Problem to work on »
Your copy should begin at the line containing "Click the word" and end at the last line of the records; transcribe those lines exactly and leave out every picture.

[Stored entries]
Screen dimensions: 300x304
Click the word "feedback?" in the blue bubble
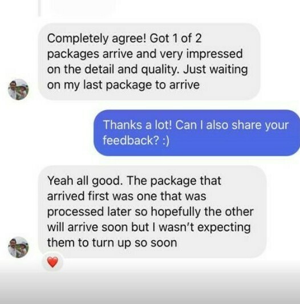[x=131, y=140]
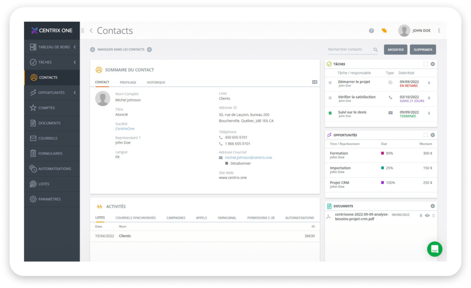
Task: Click the help question mark icon
Action: coord(371,31)
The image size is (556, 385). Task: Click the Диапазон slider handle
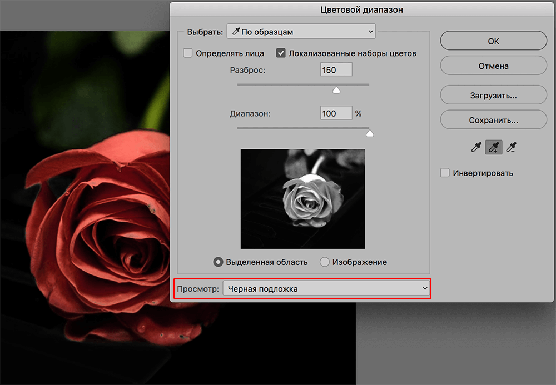click(x=369, y=133)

Your response »
Click the word "feedback?" in the blue bubble
[x=131, y=140]
Task: Click the help question mark icon
Action: coord(371,31)
The image size is (556, 385). Task: Click the Диапазон slider handle
click(x=369, y=133)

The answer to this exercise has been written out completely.